_REQUIREMENT_. Repeat each entry in the data, exactly.
☆ ☆ ☆ ☆ ☆
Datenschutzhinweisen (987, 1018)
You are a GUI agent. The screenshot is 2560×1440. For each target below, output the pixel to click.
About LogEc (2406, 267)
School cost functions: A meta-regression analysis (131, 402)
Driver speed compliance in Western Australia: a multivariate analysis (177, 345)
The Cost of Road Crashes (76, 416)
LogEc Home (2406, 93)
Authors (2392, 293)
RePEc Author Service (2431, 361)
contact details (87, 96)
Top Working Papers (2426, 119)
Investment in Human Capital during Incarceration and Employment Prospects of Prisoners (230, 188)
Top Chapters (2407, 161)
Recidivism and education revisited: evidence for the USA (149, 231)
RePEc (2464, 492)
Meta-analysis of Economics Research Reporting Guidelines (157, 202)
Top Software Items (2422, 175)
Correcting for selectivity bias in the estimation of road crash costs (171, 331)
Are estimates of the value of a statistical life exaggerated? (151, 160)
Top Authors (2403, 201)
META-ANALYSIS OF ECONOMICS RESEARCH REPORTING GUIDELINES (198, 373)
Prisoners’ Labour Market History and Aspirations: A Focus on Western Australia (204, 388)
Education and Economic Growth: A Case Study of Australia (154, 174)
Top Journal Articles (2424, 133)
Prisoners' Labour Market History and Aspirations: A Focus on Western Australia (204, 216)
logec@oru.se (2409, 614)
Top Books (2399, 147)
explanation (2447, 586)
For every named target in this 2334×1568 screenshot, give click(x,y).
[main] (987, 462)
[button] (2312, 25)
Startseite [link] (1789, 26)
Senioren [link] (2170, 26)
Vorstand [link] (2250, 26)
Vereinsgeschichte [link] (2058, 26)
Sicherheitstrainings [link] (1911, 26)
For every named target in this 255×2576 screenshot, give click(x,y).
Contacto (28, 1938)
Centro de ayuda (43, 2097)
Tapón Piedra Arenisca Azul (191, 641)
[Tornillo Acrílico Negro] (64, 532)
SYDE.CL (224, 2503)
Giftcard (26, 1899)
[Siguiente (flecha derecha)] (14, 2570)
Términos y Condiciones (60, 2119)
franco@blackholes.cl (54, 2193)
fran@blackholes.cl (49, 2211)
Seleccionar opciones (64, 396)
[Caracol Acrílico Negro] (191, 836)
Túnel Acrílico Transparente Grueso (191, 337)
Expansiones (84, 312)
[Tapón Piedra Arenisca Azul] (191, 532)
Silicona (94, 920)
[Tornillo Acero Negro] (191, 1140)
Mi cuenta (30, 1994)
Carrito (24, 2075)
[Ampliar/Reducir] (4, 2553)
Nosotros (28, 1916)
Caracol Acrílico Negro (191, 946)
☆ ☆ ☆ ☆ ☆
_THE COMPLETED TASK_.
Datenschutzhinweisen (987, 1018)
You are a GUI agent. The screenshot is 2560×1440. For each target below, output the pixel to click.
About LogEc (2406, 267)
School cost functions: A meta-regression analysis (131, 402)
Driver speed compliance in Western Australia: a multivariate analysis (177, 345)
The Cost of Road Crashes (76, 416)
LogEc Home (2406, 93)
Authors (2392, 293)
RePEc Author Service (2431, 361)
contact details (87, 96)
Top Working Papers (2426, 119)
Investment in Human Capital during Incarceration and Employment Prospects of Prisoners (230, 188)
Top Chapters (2407, 161)
Recidivism and education revisited: evidence for the USA (149, 231)
RePEc (2464, 492)
Meta-analysis of Economics Research Reporting Guidelines (157, 202)
Top Software Items (2422, 175)
Correcting for selectivity bias in the estimation of road crash costs (171, 331)
Are estimates of the value of a statistical life exaggerated? (151, 160)
Top Authors (2403, 201)
META-ANALYSIS OF ECONOMICS RESEARCH REPORTING GUIDELINES (198, 373)
Prisoners’ Labour Market History and Aspirations: A Focus on Western Australia (204, 388)
Education and Economic Growth: A Case Study of Australia (154, 174)
Top Journal Articles (2424, 133)
Prisoners' Labour Market History and Aspirations: A Focus on Western Australia (204, 216)
logec@oru.se (2409, 614)
Top Books (2399, 147)
explanation (2447, 586)
For every named target in this 2334×1568 screenshot, give click(x,y).
[main] (987, 462)
[button] (2312, 25)
Startseite [link] (1789, 26)
Senioren [link] (2170, 26)
Vorstand [link] (2250, 26)
Vereinsgeschichte [link] (2058, 26)
Sicherheitstrainings [link] (1911, 26)
For every named target in this 255×2576 screenshot, give click(x,y).
Contacto (28, 1938)
Centro de ayuda (43, 2097)
Tapón Piedra Arenisca Azul (191, 641)
[Tornillo Acrílico Negro] (64, 532)
SYDE.CL (224, 2503)
Giftcard (26, 1899)
[Siguiente (flecha derecha)] (14, 2570)
Términos y Condiciones (60, 2119)
franco@blackholes.cl (54, 2193)
fran@blackholes.cl (49, 2211)
Seleccionar opciones (64, 396)
[Caracol Acrílico Negro] (191, 836)
Túnel Acrílico Transparente Grueso (191, 337)
Expansiones (84, 312)
[Tapón Piedra Arenisca Azul] (191, 532)
Silicona (94, 920)
[Tornillo Acero Negro] (191, 1140)
Mi cuenta (30, 1994)
Carrito (24, 2075)
[Ampliar/Reducir] (4, 2553)
Nosotros (28, 1916)
Caracol Acrílico Negro (191, 946)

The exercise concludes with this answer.